The JFK assassination perspective today is a little different than it was at the time of the shooting.
When Kennedy was killed it marked the beginning of a strange time in America.
His brother would also be assassinated, and the looming Vietnam war had everyone edgy and wondering what would happen next.
A certain romance and innocence of the time was gone forever, and modern political writers often express a nostalgia for the good old days with the Kennedy years in mind.
Yet even then it wasn't perfect, and the way the investigation into the murder was handled smacks even now of the rushed heavy handedness that characterizes so many government investigations.
The JFK assassination perspective today does not agree with the Warren Commission's ruling that the assassination was the work of one man, Lee Harvey Oswald.
Conspiracy theories have proven to be so popular that T-shirts claiming 'I was the Man on the Grassy Knoll' are sardonic wardrobe must-haves for hipsters and high school students.
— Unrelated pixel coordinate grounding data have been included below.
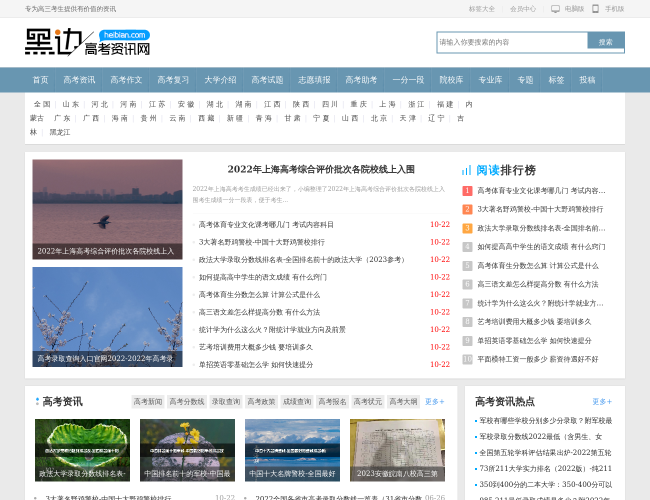The width and height of the screenshot is (650, 500).
Task: Expand 更多 in the 高考资讯 section
Action: coord(434,401)
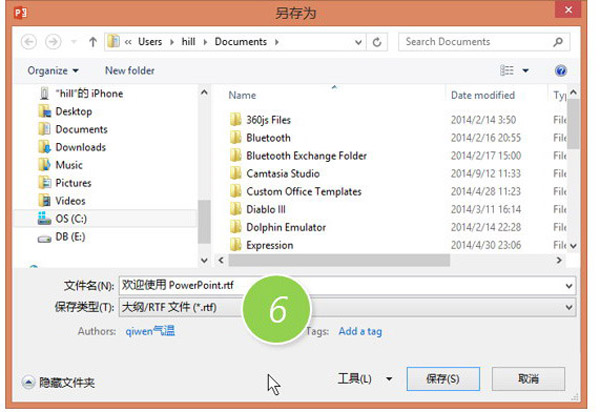600x412 pixels.
Task: Expand the save type dropdown list
Action: (569, 307)
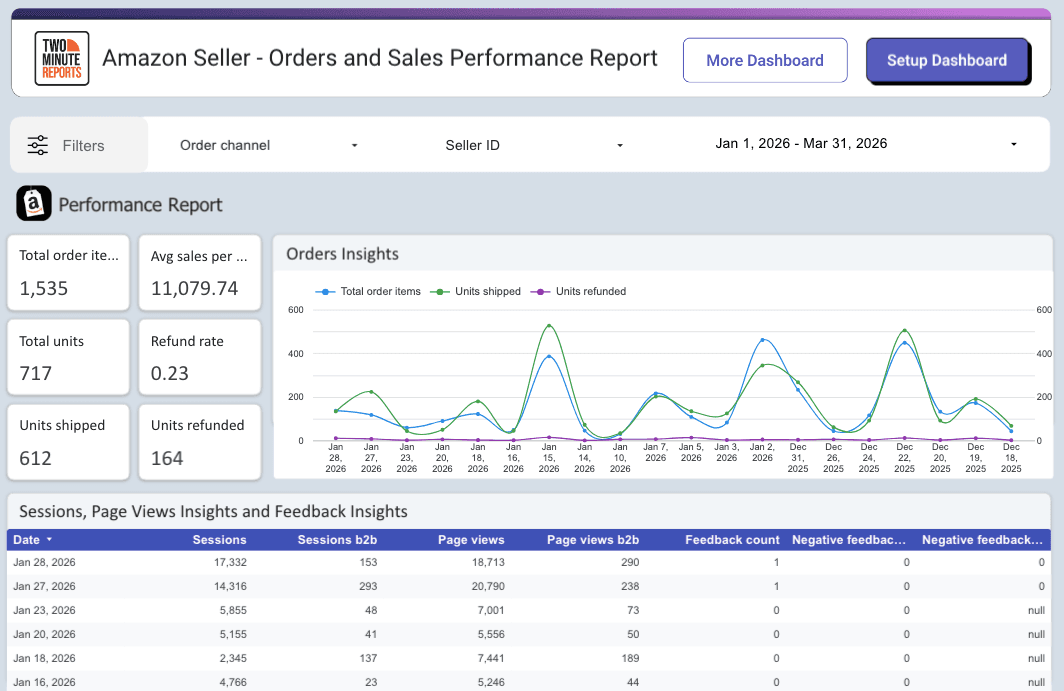Open the Filters panel icon
The height and width of the screenshot is (691, 1064).
click(x=38, y=144)
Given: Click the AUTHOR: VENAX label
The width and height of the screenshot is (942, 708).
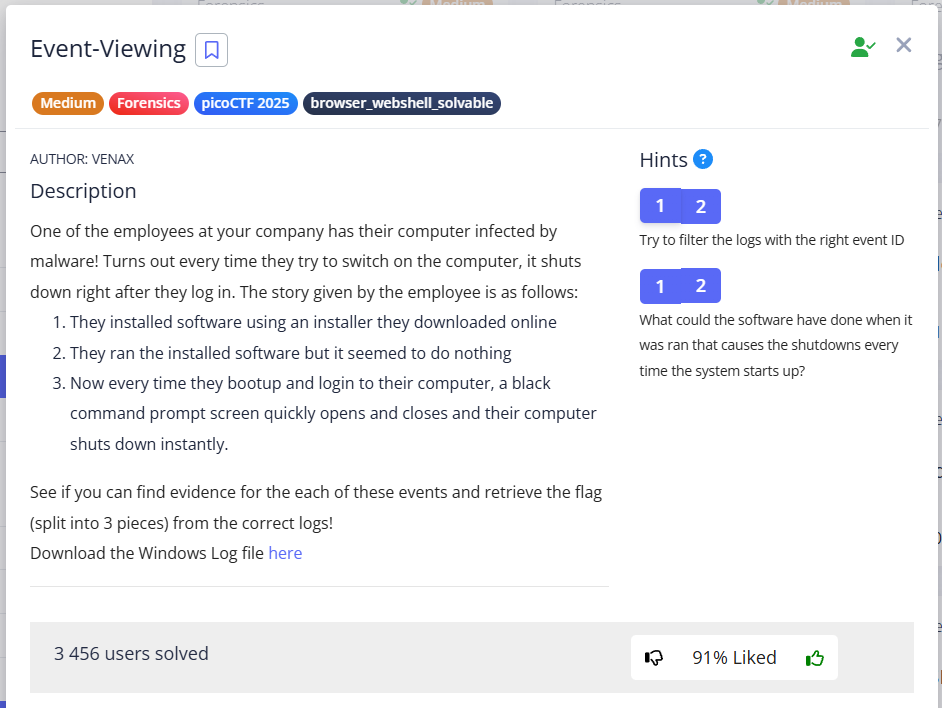Looking at the screenshot, I should click(x=82, y=159).
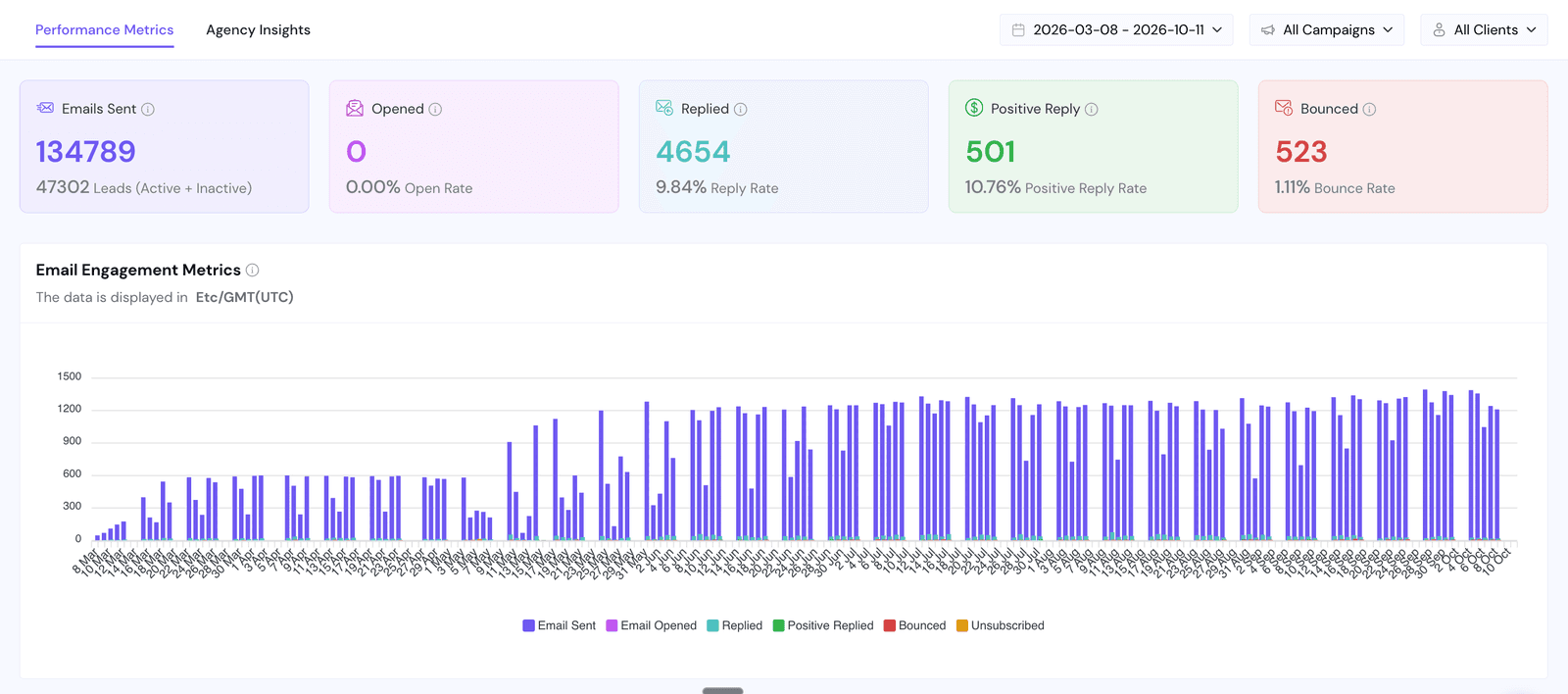Select the Performance Metrics tab
The image size is (1568, 694).
(105, 29)
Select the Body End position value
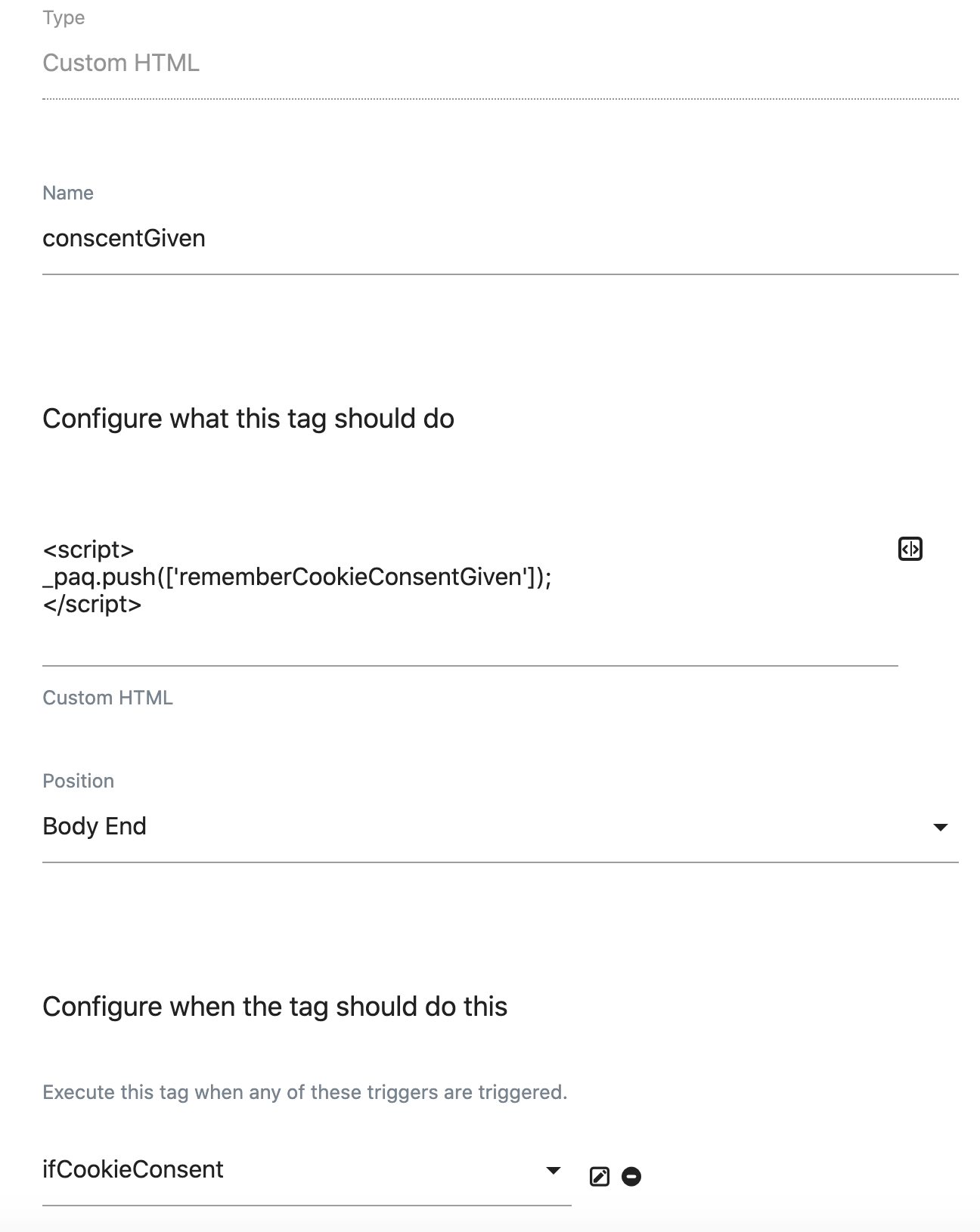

The JFK assassination perspective today also incorporates the views of modern cynics, who find that the arrest and subsequent death of Oswald were all just a little too neat, a little too completely tying up loose ends.
Besides, modern crime scene analysis has not been kind to the methodology used with the investigation, and subsequent re-enactments that would not have been possible at the time further illustrate the unlikelihood that the official story is the whole story, or even a real story.
Yet even as a fiction, the early reports and the Lee Harvey Oswald story have a certain fascinating charm that just doesn't seem to let modern society go.
The JFK assassination perspective today is that the official tales have holes, gaps, and faults. Yet modern citizens are also practical enough to know that in times of extreme crisis, all sorts of oddities pop up. 9/11 theories make the more outlandish Kennedy tales seem credible, and of course there is the hunger to do interviews before everyone involved in six feet under.
Thus are the conspiracy mongers invited in and cherished. Even at their quackiest they preserve an ideal when everyone just assumed that no one would honestly want to shoot a president and that the shooting of a president would be terrible. The Anti-Bush crowd, had they been thrown back in time and made into Anti-Kennedy folks, would have certainly all been suspects.
Another aspect of the JFK assassination perspective today is the truth is less important. It's become a scholarly matter secondary to probing all the twists coming from the outlandish corners of the plot. It's not reality anymore--it's history.
The falling away of the immediacy of the event, and the treasuring of the happening as a major national moment are definitely lasting impression. Whether it was Oswald or Johnson who arranged the assassination, all the public cares to remember is that is was Kennedy who was there.